Borja Oubiña protagonizó la mejor noticia del séptimo día de concentración del Celta en Melgaço. El capitán volvió a entrenar con el grupo después de casi cinco meses al margen. Por el momento su presencia se circunscribe al trabajo físico, pero resulta un paso fundamental para el objetivo de estar apto para el primer partido de Liga. No hay todavía fecha para que dispute su primer amistoso.
Por el momento para Borja se acabaron las vueltas en solitario y los interminables días de soledad en el gimnasio. El fútbol le abrió una puerta a la esperanza regresando al grupo en la jornada de ayer. «No voy ni mejor ni peor de lo esperado, simplemente voy como esperaba. Hace un par de semanas que comenté que mi idea era llegar para el principio de liga y digamos que estamos con una secuencia lógica en los entrenamientos», comentó el canterano borrando de un plumazo cualquier vestigio de euforia.

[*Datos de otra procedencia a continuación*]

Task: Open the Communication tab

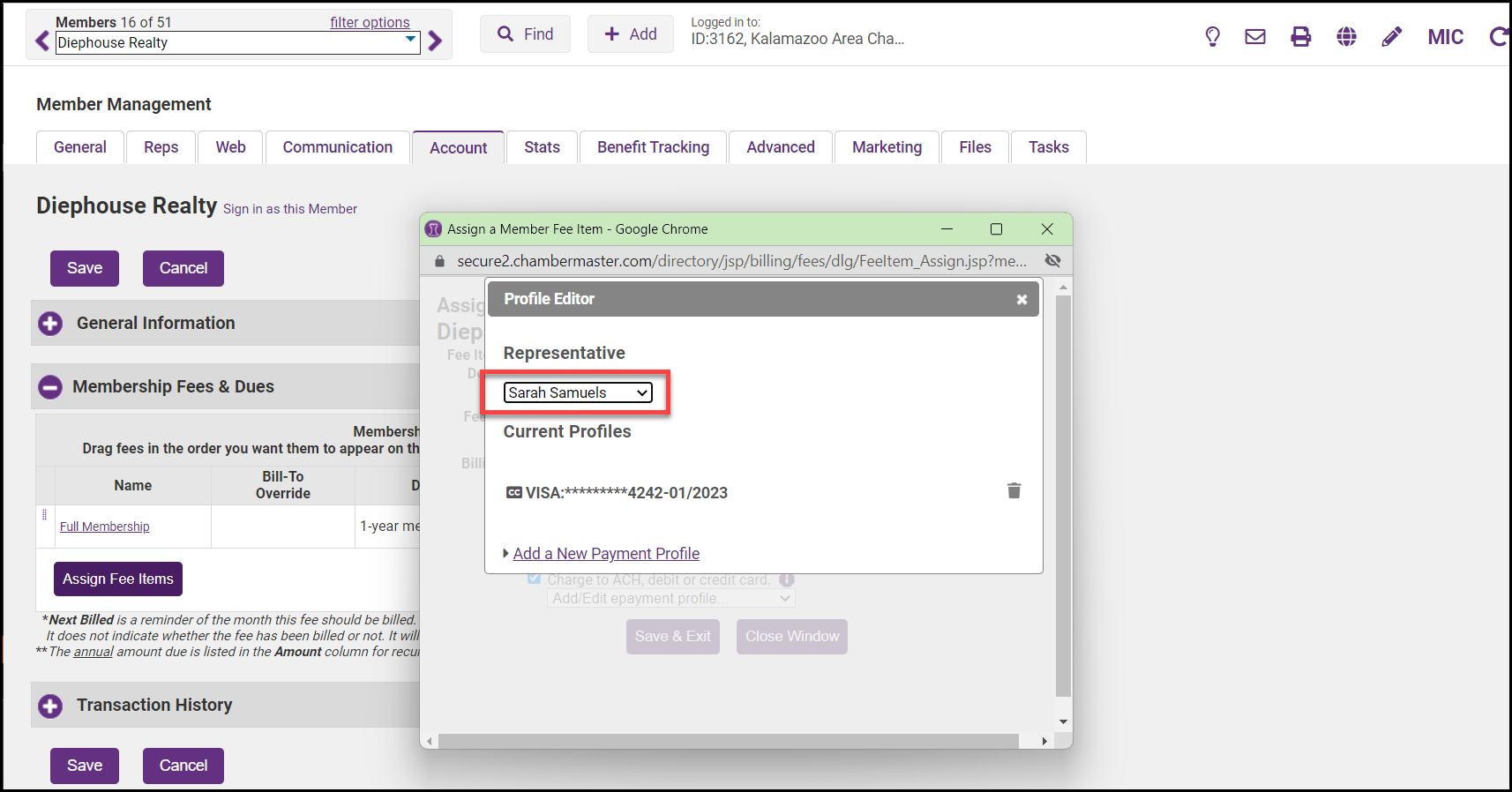Action: coord(337,147)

Pero dentro de su discurso conmedido, realizar el trabajo físico con sus compañeros significa todo un paso al frente. «Cada día voy haciendo más cosas. Estamos haciendo cosas con el grupo que ya estaban programadas. Me encuentro bien y partiendo de esa base vamos con todo lo establecido. También por las sensaciones un poquito mejor de lo que creía». Las molestias y la sobrecarga en la zona dañada que le obligaron a parar mediada la segunda vuelta pasada han remitido por completo. De lo contrario, no hubiera acelerado. «Estoy sin ninguna molestia porque de lo contrario no lo haría».
Trabajar con el grupo supone alcanzar la penúltima estación antes de verse vestido de corto. Ayer corrió, participó en el trabajo físico e incluso se dejó ver en el rondo. Todo un logro después del calvario que ha pasado. «Ahora ya estoy con otros condicionantes, con compañeros se van haciendo cosillas, me voy encontrando bien y de sensaciones también bastante bien, lo que es importante».

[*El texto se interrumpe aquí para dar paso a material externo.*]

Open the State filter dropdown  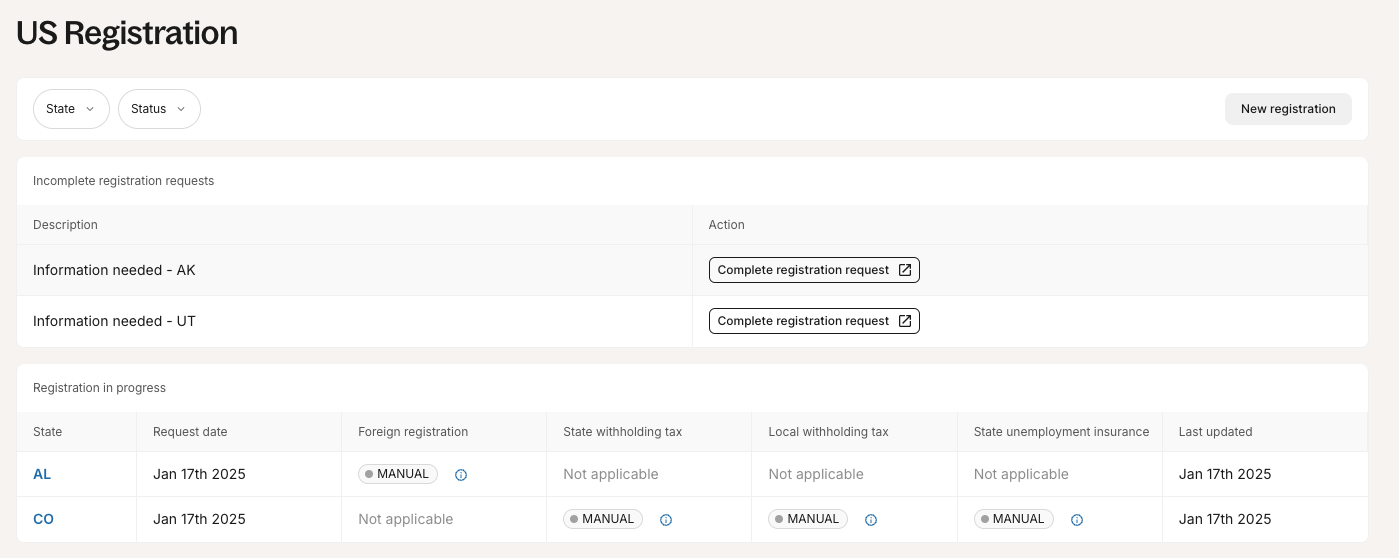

Pero aunque todo apunte en positivo, el mediocentro es el primero que no quiere precipitarse. Después de casi dos años luchando contra la lesión no quiere dar ningún paso en falso. Por eso no se marca ninguna fecha para debutar en la pretemporada, aunque por contra mantiene la esperanza de estar disponible para el estreno liguero ante el Numancia en Balaídos el penúltimo día de agosto.

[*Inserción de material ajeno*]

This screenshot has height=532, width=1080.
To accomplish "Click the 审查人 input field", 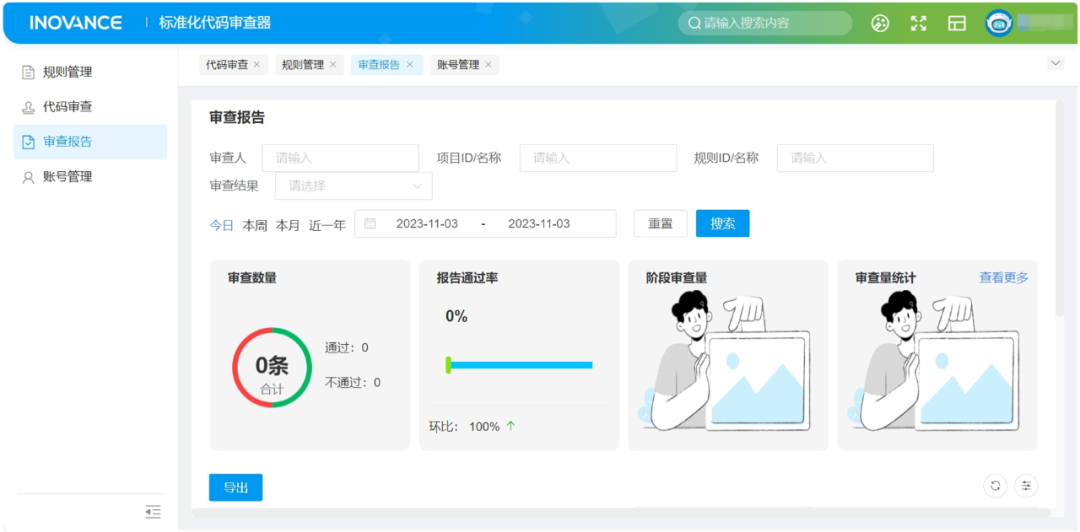I will click(x=340, y=158).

Mientras tanto se atreve a hacer un diagnóstico positivo del equipo conformado: «La sensación del equipo es buena, aunque vamos a ver luego en dónde nos pone la competición y a partir de ahí haber como se desarrolla, en principio la gente que viene tiene muy buenas referencias tanto deportivamente como dentro del vestuario, y esa es la idea, hacer un grupo fuerte y empezar desde el primer partido bien».
Después de caer lesionado en septiembre del 2007 en su debut en la Premier, Borja Oubiña reapareció en diciembre del año pasado en Las Palmas pero cuatro meses después en abril, padeció una sobrecarga en la antesala del partido con el Salamanca y ya no volvió a jugar, sino que comenzó una segunda recuperación de más de cuatro meses de recuperación. Ahora comienza a ver la luz.